Thank to Zoom, I had four participants across world to test this experimental piece. Also, the piece is available on

https://www.liaoxiaohan.me/MicroThesis/firstpage/index.html


Results:

Some Testing Process, sorry fo this quality.

Takeaways:

In this one week-long process, I gathered many insights about sense of perceptions through researching, designing experiments, and conducting experiments. Although the last experiment could not be considered a 100% successful prototype because of initial tech issues, some of my participants saw what they were doing before blindfolded. However, I still had some insights. One of my participants said, "I feel so insecure without sight in my afterward interview. It is strange but makes me really stop wondering about people without sight's life." From here, I slightly have some reassurance. Also, watching other behavior through experiments is a reflection and learning process. "Everything is kind of slow down when I cannot see" is from my participants.

I definitely want to add on physical prototyping because besides auditory, tactile, smell, and taste are also left here that I did not explore. Furthermore, the auditory itself has many techniques. I imagine it will be the primary role if there is no sight in the future of immersive experience for people without sight or poor sight. This week, I also got feedback from Light House and a couple of people of blind community in China.

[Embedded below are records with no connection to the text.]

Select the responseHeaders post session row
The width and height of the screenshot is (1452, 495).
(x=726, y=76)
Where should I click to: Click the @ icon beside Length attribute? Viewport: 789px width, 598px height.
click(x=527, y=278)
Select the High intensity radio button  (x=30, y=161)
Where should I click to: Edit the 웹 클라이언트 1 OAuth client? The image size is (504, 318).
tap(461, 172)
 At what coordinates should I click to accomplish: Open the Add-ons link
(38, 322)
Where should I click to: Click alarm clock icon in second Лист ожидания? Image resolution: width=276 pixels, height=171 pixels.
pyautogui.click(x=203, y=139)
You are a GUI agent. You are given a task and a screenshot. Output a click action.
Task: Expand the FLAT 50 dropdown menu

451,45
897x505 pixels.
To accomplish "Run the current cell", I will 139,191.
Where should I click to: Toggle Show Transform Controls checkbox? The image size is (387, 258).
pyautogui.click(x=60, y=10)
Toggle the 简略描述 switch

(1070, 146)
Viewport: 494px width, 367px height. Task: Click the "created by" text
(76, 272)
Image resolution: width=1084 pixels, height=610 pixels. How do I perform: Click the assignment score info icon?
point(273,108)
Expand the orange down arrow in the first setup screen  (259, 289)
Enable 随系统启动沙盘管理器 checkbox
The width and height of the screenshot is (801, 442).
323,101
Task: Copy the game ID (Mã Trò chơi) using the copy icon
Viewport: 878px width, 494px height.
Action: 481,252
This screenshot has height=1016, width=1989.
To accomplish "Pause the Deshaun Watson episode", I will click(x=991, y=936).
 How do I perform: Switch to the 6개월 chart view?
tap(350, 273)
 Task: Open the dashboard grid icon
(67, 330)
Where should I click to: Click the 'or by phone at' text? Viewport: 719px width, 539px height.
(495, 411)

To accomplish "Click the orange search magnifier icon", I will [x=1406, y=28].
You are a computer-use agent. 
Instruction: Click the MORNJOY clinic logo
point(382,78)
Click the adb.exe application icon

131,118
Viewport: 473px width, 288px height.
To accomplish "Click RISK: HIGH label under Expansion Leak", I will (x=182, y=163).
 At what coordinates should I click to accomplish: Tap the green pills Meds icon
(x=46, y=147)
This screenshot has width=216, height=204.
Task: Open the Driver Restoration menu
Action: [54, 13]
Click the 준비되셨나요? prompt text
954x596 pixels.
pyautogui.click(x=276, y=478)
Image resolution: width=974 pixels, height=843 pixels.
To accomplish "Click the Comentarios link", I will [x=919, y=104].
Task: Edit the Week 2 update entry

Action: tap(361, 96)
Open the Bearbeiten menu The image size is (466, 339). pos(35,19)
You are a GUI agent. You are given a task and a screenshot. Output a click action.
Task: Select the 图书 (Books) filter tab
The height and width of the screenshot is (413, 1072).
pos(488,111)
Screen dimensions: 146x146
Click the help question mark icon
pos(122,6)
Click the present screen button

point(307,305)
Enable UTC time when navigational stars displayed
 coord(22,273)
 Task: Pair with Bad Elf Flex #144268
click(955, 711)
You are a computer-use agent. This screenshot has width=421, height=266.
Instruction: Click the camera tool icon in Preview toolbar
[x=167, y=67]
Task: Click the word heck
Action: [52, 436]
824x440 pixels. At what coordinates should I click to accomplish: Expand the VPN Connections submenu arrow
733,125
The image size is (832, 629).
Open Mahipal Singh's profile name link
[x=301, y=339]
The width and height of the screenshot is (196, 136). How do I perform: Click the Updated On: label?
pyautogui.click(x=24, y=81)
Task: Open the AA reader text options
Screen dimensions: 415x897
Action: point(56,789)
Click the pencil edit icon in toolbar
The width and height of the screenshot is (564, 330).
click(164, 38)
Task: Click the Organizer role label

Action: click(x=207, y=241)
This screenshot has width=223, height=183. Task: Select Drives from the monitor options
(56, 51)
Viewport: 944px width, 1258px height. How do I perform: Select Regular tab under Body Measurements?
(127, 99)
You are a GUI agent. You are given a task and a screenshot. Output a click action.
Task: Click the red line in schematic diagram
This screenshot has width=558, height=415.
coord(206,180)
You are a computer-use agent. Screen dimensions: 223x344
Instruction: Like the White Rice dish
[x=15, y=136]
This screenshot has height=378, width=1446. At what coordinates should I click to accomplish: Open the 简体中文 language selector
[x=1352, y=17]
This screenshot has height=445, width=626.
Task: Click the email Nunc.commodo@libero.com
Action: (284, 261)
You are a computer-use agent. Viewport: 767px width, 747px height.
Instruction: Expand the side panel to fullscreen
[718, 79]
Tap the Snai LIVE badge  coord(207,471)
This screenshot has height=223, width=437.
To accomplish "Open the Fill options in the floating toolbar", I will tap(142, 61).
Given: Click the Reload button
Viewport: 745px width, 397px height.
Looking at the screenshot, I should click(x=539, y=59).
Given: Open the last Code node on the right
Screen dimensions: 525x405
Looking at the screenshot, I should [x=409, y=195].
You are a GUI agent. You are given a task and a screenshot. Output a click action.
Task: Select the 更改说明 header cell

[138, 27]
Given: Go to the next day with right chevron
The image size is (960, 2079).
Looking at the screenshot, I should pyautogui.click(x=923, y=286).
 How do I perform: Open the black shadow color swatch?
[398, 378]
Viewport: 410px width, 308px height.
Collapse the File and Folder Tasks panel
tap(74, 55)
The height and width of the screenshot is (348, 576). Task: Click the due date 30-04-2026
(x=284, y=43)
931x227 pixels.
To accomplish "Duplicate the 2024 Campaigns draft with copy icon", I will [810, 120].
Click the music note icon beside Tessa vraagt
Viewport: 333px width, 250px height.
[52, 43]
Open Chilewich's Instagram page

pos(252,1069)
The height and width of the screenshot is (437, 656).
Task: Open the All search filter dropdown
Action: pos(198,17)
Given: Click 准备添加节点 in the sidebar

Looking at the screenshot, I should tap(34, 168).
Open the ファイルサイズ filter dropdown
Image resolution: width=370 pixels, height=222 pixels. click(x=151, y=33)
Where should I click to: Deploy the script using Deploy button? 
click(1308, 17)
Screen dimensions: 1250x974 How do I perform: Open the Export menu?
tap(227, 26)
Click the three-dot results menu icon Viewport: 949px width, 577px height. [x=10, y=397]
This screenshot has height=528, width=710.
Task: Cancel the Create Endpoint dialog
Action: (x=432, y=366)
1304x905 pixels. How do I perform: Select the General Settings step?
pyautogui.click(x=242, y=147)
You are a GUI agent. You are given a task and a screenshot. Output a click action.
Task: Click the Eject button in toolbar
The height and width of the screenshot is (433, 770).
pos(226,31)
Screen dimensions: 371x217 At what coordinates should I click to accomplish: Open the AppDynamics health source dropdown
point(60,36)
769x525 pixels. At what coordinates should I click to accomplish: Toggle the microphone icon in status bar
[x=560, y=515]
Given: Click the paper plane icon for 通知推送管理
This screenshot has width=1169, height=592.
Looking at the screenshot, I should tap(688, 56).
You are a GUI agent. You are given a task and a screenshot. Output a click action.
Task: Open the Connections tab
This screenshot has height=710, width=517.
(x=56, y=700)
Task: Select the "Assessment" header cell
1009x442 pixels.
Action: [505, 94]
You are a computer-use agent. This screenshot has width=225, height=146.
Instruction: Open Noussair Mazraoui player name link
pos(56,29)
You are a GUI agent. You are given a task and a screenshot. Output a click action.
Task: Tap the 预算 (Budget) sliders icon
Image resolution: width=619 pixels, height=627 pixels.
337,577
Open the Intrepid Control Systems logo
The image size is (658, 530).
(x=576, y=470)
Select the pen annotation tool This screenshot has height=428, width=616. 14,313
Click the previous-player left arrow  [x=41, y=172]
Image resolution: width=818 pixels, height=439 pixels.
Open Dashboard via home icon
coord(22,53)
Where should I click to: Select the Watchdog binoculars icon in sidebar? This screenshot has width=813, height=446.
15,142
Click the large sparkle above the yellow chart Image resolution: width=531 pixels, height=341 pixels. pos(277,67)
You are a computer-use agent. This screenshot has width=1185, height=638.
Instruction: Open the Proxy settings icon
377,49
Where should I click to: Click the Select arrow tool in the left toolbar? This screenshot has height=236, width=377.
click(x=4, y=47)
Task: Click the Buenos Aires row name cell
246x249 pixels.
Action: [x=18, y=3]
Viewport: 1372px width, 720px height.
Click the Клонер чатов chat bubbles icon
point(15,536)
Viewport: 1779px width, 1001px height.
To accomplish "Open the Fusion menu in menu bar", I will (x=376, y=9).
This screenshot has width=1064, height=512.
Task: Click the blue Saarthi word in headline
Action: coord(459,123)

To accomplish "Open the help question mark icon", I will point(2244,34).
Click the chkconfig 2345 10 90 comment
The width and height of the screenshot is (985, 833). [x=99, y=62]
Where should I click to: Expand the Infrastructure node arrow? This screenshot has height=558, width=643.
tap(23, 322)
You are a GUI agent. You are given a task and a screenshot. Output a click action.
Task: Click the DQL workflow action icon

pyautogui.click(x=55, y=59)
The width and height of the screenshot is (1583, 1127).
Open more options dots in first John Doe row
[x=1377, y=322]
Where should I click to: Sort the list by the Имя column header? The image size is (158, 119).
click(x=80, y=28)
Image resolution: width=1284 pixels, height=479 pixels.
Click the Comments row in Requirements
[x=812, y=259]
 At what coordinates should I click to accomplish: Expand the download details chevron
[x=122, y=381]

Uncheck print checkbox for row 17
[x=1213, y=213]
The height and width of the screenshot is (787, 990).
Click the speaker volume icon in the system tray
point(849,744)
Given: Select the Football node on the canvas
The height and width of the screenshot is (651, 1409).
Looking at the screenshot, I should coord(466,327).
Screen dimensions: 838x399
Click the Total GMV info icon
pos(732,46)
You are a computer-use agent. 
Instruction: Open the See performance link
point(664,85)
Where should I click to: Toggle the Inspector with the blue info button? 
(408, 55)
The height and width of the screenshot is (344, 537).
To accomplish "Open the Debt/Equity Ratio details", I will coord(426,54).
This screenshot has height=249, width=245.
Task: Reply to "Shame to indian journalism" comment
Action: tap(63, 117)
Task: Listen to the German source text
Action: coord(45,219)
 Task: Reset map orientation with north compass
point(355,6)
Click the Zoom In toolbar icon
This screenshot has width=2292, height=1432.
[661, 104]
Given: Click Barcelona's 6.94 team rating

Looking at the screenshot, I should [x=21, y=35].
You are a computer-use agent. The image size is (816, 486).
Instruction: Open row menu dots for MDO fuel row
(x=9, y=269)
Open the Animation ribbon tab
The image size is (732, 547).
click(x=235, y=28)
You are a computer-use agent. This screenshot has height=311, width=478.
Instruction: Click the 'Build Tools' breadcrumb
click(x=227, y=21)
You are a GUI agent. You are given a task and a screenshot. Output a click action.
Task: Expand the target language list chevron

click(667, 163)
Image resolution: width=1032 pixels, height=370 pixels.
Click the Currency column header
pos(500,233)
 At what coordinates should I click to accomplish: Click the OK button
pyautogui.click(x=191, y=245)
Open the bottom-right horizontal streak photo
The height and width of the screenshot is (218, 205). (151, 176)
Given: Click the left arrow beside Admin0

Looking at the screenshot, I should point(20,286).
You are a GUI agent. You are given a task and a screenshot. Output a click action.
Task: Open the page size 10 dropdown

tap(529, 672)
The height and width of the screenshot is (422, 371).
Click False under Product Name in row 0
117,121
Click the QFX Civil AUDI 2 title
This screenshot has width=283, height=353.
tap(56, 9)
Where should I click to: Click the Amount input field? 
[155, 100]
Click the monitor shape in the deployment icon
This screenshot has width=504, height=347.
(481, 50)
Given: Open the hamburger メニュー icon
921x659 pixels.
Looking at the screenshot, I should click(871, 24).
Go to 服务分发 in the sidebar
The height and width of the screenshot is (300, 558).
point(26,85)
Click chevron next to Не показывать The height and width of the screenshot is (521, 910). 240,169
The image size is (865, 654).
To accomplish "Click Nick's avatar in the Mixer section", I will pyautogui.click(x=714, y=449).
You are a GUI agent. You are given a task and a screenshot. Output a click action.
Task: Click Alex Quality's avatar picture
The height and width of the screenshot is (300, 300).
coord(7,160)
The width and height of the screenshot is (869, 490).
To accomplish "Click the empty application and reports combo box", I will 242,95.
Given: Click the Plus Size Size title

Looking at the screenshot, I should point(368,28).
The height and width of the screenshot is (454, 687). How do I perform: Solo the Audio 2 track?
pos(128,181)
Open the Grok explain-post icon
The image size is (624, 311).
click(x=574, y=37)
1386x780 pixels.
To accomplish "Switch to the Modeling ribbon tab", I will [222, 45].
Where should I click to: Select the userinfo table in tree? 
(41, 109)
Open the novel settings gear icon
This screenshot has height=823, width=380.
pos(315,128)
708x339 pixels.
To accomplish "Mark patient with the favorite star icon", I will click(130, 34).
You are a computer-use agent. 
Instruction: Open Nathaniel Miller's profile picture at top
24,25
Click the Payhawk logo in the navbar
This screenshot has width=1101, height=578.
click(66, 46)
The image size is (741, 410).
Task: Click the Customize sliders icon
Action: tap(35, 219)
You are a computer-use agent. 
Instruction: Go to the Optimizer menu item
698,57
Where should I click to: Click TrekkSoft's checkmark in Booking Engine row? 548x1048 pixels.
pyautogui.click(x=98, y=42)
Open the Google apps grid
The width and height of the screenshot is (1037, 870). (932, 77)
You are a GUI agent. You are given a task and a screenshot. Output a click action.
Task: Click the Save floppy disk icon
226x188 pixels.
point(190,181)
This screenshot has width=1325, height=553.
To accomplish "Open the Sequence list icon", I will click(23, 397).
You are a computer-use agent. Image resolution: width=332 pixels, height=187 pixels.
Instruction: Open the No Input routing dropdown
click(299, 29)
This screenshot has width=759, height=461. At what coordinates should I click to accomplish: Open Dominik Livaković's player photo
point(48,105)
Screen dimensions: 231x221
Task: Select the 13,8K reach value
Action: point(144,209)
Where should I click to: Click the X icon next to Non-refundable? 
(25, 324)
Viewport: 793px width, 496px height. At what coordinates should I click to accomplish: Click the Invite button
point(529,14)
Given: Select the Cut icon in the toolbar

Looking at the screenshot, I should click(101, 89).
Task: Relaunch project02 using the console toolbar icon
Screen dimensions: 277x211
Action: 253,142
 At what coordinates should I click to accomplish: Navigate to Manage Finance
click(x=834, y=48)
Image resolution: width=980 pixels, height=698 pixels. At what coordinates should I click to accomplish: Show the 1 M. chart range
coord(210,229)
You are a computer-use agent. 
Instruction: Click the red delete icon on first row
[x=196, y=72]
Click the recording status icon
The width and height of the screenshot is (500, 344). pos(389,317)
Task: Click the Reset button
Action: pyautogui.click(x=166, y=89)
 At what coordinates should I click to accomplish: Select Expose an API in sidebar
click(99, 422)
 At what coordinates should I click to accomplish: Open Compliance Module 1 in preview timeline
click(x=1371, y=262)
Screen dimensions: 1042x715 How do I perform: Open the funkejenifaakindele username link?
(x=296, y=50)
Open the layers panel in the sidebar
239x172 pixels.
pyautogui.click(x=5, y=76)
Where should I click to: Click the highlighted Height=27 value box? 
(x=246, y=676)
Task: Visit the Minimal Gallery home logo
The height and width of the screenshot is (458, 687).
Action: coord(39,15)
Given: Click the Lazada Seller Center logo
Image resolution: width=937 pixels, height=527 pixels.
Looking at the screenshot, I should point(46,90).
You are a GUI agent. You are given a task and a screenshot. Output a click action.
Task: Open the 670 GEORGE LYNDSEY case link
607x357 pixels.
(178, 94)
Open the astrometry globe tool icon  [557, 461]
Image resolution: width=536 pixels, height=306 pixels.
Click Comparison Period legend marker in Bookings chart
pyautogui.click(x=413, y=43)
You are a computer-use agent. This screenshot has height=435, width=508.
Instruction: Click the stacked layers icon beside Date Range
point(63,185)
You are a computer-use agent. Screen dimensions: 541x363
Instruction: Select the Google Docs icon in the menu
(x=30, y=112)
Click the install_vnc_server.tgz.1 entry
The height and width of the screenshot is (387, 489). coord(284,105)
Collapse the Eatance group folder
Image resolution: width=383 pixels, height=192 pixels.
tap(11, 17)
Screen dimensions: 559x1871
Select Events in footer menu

The sighted person will think "red" is a concrete concept and "justice" is an abstract concept, where blind people consider them both abstract concepts. Will there a way to help born blind people learn color as a concrete concept in the future? Will the immersive platform also be a creative or design tool for blind people to create and design? Maybe, in the future, we will have a very successful blind graphic designer in the world. I hope I can continue to explore these in my future research and creation.